Content starts
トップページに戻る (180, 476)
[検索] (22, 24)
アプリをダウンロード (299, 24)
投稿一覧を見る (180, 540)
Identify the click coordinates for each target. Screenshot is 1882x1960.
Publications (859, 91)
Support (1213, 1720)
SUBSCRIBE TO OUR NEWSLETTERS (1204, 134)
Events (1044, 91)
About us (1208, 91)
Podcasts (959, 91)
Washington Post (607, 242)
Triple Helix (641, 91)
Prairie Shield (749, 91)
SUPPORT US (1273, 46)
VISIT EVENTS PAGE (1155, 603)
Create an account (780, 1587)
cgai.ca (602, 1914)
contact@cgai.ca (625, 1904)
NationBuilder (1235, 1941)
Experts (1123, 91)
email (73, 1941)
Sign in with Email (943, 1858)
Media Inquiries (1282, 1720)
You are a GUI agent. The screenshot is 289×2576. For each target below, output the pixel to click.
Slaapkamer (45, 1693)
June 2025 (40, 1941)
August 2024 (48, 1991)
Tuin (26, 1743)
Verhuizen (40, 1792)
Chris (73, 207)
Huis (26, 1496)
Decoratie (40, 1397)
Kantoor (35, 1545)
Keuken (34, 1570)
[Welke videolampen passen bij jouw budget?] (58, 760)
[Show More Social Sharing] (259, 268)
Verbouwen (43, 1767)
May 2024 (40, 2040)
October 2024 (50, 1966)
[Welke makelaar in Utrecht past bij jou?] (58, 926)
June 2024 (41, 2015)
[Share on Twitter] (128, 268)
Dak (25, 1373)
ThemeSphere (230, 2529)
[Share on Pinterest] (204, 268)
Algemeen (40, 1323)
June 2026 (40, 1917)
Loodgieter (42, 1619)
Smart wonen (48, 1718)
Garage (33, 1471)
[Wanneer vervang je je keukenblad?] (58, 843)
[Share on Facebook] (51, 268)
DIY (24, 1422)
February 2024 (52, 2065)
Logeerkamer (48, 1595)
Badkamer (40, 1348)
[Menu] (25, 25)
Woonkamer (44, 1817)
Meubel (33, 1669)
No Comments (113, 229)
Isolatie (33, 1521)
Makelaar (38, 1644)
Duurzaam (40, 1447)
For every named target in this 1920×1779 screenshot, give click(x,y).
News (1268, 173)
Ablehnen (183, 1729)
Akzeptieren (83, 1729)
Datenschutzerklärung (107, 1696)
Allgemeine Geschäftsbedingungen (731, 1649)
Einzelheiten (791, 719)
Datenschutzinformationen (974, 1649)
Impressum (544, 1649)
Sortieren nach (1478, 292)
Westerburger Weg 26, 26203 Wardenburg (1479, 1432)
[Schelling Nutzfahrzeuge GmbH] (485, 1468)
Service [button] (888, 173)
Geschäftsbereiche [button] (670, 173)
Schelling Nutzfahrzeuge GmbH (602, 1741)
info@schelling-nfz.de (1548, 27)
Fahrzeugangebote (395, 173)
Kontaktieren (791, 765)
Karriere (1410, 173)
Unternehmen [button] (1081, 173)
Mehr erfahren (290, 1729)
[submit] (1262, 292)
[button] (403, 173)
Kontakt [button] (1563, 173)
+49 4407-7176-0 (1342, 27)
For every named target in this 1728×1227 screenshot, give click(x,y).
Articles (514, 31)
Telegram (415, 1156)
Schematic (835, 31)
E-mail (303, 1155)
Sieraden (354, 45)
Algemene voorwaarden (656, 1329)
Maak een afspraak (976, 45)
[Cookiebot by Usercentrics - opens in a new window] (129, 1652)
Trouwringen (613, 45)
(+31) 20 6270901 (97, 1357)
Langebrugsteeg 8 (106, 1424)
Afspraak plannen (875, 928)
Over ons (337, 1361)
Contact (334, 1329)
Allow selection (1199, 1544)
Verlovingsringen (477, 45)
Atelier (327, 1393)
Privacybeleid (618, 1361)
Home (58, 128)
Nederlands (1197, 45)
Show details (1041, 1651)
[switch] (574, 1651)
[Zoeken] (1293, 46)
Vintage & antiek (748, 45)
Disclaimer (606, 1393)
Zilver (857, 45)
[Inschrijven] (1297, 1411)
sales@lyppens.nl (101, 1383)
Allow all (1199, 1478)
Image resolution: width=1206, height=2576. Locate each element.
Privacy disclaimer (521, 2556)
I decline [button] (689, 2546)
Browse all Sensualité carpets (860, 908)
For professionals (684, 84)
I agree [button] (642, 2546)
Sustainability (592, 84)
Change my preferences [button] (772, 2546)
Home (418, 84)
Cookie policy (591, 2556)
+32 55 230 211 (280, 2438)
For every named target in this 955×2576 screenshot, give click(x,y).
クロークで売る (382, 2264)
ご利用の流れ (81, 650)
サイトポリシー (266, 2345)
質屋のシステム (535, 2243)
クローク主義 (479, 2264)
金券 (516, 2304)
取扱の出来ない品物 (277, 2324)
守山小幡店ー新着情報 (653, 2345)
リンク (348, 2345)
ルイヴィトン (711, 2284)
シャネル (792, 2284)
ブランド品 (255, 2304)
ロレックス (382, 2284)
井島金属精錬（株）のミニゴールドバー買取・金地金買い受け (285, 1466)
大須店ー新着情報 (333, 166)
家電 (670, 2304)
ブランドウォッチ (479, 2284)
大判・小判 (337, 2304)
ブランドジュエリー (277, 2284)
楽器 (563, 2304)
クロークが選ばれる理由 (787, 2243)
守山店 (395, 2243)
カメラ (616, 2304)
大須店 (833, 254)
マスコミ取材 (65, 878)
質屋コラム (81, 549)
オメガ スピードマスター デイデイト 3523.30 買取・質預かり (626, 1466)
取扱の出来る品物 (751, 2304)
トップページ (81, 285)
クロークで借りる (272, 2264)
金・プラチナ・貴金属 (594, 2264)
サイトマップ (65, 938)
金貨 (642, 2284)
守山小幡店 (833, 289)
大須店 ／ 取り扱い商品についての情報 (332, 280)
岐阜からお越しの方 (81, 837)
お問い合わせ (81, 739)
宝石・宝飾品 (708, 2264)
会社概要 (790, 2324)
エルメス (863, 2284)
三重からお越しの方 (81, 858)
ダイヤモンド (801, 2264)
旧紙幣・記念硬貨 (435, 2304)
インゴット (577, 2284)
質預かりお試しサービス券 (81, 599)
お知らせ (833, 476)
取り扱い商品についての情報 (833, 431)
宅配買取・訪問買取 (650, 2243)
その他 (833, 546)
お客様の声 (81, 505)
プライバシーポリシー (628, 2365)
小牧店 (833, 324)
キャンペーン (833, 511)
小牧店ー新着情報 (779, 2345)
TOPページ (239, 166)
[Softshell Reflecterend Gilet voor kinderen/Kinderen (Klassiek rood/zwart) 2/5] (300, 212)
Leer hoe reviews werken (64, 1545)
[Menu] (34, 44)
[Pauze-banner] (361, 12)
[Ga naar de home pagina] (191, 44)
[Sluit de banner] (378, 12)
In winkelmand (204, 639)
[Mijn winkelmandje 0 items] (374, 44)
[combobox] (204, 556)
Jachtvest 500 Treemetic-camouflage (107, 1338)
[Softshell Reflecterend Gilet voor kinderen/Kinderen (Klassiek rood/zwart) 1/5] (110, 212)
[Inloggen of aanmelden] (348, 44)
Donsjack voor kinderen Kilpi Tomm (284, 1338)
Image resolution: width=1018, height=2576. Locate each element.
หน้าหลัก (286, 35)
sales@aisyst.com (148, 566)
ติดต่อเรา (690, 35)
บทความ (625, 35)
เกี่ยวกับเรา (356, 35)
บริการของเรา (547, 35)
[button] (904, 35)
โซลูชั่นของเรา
Content ends
_TASK TO COMPLETE_
Wherever "Show" appears in the listing, report the line it is on.

_YOUR RESPONSE_
[Show More Social Sharing] (259, 268)
Show details (1041, 1651)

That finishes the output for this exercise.